‘BETTER OFF IN A CAVE’
Chinese weigh drawbacks of apartments provided by anti-poverty campaign. Photos and story by Joseph Campbell in Lin County, China
Guo Jiaming has lived most of her life in a cave, shunning modernity for a home carved into a mountainside that keeps her cool in summer and warm in winter. “A cave is convenient and it’s warmer,” said the 70-year-old Chinese farmer, explaining why she preferred her home to alternatives such as a high-rise city apartment, despite the cold winters of the northern province of Shanxi.
“An apartment building is only heated when the central heating is turned on. Old people like me can’t stand this cold during the winter,” said Guo, pointing to a wood-burning heater that warms her cave and the bricks under her bed.
Local authorities want Guo and other cave-dwellers to swap their homes for apartments i n a nationwide campaign to relocate 2.8 million people to new homes this year.
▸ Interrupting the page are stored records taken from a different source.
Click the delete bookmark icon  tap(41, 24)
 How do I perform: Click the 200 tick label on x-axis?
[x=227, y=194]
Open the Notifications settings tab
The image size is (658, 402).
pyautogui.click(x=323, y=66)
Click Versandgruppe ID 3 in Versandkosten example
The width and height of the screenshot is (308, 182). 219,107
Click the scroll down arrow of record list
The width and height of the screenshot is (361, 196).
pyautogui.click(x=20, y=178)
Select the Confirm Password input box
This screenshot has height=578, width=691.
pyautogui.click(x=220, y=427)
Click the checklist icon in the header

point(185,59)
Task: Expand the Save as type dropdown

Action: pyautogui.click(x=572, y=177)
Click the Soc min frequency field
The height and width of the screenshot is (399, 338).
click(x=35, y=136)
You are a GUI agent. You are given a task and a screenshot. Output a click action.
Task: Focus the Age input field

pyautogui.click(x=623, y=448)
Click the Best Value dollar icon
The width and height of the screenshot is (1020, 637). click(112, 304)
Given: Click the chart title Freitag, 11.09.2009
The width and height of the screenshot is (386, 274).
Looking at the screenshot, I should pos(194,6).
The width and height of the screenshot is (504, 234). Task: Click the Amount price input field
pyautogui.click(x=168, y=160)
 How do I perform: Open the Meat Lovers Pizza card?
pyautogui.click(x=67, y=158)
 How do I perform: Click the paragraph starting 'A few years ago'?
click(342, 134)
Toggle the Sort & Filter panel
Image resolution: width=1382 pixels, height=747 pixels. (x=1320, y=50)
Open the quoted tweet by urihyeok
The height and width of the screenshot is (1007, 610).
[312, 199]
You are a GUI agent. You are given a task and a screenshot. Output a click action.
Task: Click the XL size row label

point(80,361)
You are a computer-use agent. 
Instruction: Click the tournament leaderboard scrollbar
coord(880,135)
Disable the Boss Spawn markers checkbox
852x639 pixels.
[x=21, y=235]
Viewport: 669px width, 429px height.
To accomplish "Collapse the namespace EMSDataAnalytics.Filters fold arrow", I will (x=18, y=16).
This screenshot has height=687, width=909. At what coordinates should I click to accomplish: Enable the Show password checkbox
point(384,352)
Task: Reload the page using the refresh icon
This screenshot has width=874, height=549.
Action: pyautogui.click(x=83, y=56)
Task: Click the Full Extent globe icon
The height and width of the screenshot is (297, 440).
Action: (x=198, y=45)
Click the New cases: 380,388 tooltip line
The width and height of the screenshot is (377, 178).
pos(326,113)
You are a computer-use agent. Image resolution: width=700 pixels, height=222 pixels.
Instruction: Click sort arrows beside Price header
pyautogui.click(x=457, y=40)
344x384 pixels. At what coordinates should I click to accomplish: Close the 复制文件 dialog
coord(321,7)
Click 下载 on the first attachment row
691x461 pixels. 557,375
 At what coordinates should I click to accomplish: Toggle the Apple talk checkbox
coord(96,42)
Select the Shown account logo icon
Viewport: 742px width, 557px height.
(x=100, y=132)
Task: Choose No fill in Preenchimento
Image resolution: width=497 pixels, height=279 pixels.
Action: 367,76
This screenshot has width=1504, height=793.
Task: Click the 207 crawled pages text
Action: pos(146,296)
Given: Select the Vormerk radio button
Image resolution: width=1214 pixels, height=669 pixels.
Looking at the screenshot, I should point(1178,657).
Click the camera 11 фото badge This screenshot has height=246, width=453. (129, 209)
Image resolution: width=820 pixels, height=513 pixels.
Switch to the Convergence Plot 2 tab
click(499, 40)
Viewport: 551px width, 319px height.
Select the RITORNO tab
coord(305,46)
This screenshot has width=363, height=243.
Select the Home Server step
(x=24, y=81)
The drive is part of efforts to eliminate extreme poverty by the end of 2020 in China, where about 30 million people live on less than a dollar a day.
The relocations are voluntary, say residents of Lin county, but Guo sees no reason to abandon her cave house.
A form of shelter known as yaodong that dates back thousands of years, cave houses, which typically have several small rooms with earthen walls, are common in China’s hilly north, where they are carved out of slopes and cliffs.
Nationally, authorities say the relocations are going well.
“Our work has been proceeding smoothly,” Liu Yongfu, an official handling poverty alleviation and development efforts, told a news conference in Beijing in March. “The common folk are very supportive.”
But authorities in Lin county declined to comment on their relocation plans when contacted by Reuters.
Cave dwellers who have moved say they regret shifting, because they found bare concrete walls with no plumbing or electricity in their new blocks, instead of the finished units they had been promised, including furniture and television sets.
Zhao Yugui, a 54-year-old f armer assigned to a family-sized apartment, said he now lived 10 kilometres from his fields.
“I can only ride a motorbike back to work in my fields and take care of old people and my wife,” Zhao said, showing a visitor around his flat, where wires protruded from bare concrete.
Hua Xiaomo, 50, recently moved into a nine-storey building in a different neighbourhood. “It’s terrible,” she said, adding that when she lived in a cave, she never had to walk upstairs.
“Sometimes it’s really inconvenient. The lights aren’t bright either. It’s dark,” she said, describing the area around her apartment block.
The cost of living in the city also chafes elderly farmers, who earn a meagre 500 to 800 yuan (US$80 to $126) a year. They say the government should provide an allowance.
“Those who leave need to have money. Where does that money come from?” asked 68-year-old Li Congdai.